Ob das Bürgergeld unter Gesichtspunkten des Leistungsanreizes in einer von Fachkräftemangel geplagten Gesellschaft eine gute Idee ist, sei dahingestellt. Doch unter finanziellen Gesichtspunkten ist bei einer Kürzung dieser klassischen Sozialleistungen schlicht nichts zu holen: Allein die Zunahme der Ausgaben für Renten von 2020 (410,4 Milliarden) auf 2021 (475,0 Milliarden) liegt deutlich über den Gesamtausgaben für Arbeitslose, Asylbewerber und Sozialhilfeempfänger zusammen.

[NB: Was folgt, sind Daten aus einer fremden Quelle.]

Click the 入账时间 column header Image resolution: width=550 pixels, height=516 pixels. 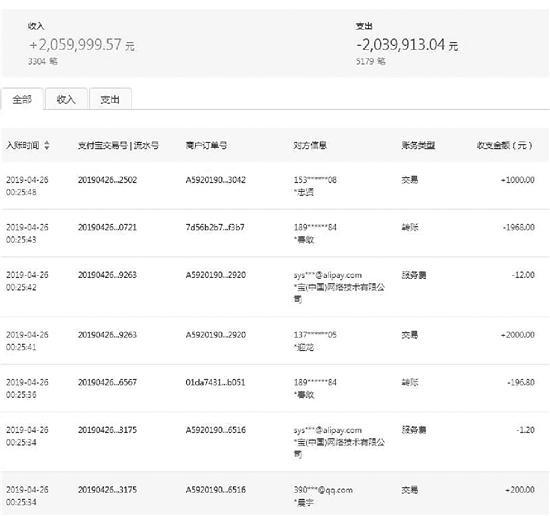pyautogui.click(x=22, y=145)

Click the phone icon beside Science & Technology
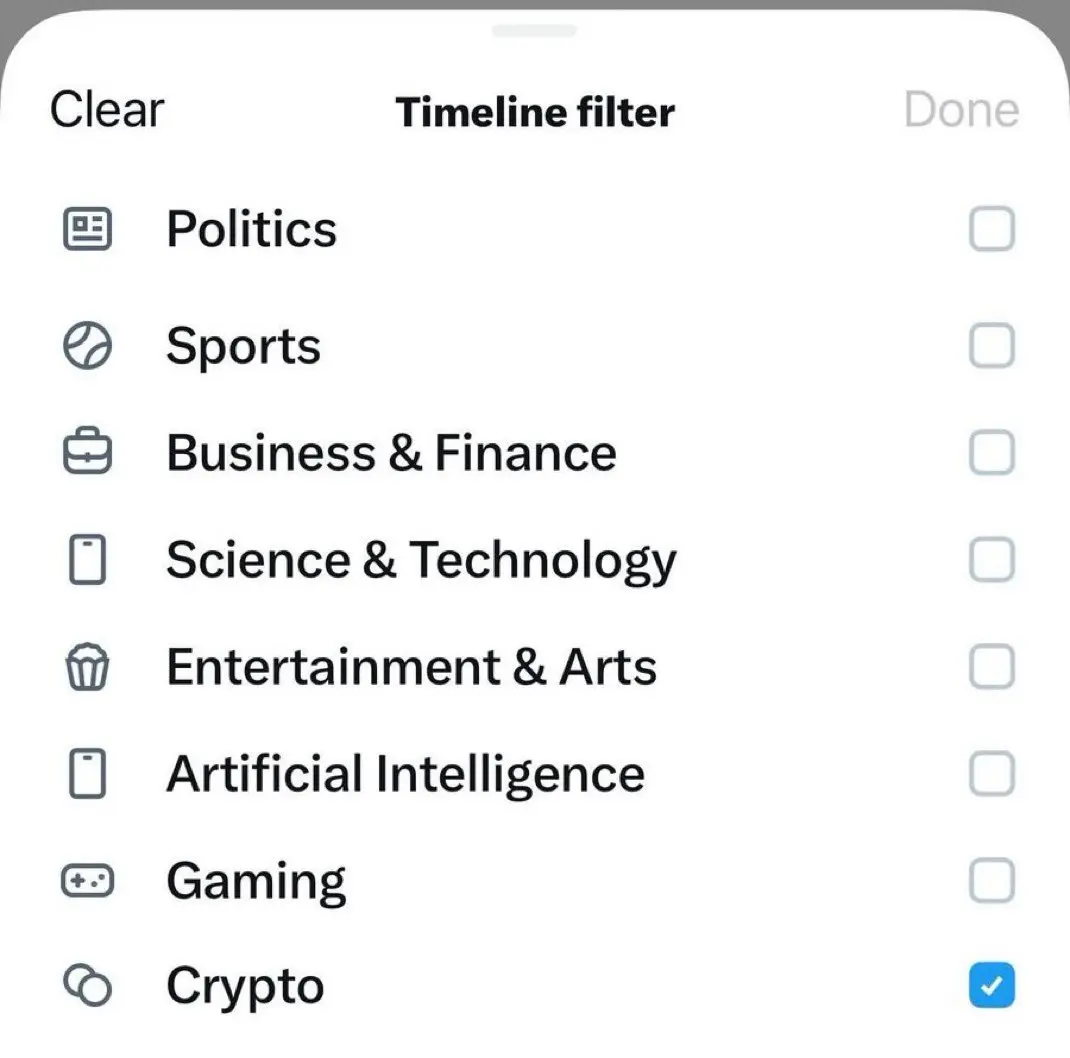[88, 560]
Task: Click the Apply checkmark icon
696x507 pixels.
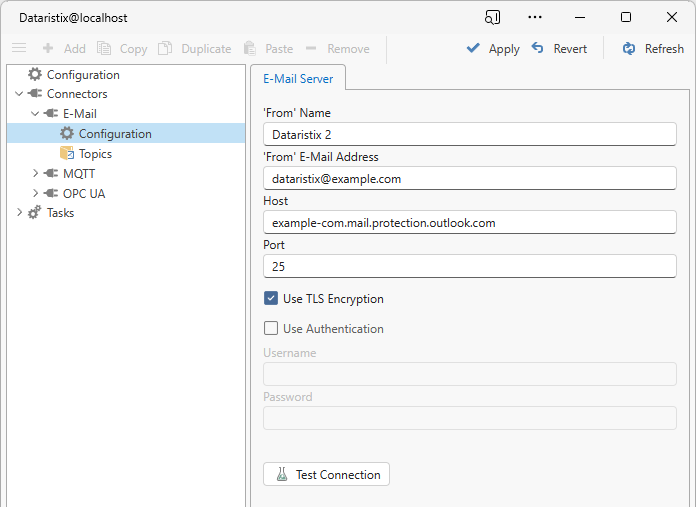Action: click(x=473, y=48)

All das bedeutet, dass die Idee des Sozialstaats neu gedacht werden muss, um den Wohlfahrtsstaat auf finanziell solidere Beine zu stellen. In der Bundesrepublik ist das Sozialbudget ein riesiger Umverteilungstopf, aus dem jeder, vom Armen bis zum Gutverdiener, bedient wird. So wie es aussieht, wird die Politik künftig weniger Wahlgeschenke verteilen können und sich mehr auf die wirklich Bedürftigen konzentrieren müssen — auch im Sinne des sozialen Friedens in einem Land, das sich für einige Jahre oder Jahrzehnte in wirtschaftlich unruhigen Fahrwassern bewegen wird.

Politik muss sich an die großen Brocken wagen

Als Nächstes muss sich die Politik an die großen Brocken wagen. Unsere Serie wird noch zeigen, dass beispielsweise das Gesundheitswesen entschlackt und strukturell reformiert werden muss. Mehr noch: „Die größte Bedrohung für den Sozialstaat ist tatsächlich das Rentensystem“, sagte Robin Jessen, Experte für öffentliche Finanzen am Essener Leibniz–Institut für Wirtschaftsforschung (RWI). Der Kern des Problems:

Immer weniger Menschen schöpfen Werte und immer mehr wollen ihren wohlverdienten Teil der Wertschöpfung abhaben.

Robin Jessen

Dieses Problem ist seit Jahrzehnten absehbar, aber ebenso lange ungelöst. Eine Möglichkeit wäre, die Lebensarbeitszeit dynamisch an die Lebenserwartung zu koppeln: Je älter Menschen werden, desto länger müssen sie arbeiten. Wie man dies sozial gerecht organisiert, zum Beispiel über flexible Arbeitszeitkonten, in die Menschen in jungen Jahren mehr einzahlen können als im Alter, müsste in einer ehrlichen und unvoreingenommenen Debatte öffentlich neu ausgehandelt werden.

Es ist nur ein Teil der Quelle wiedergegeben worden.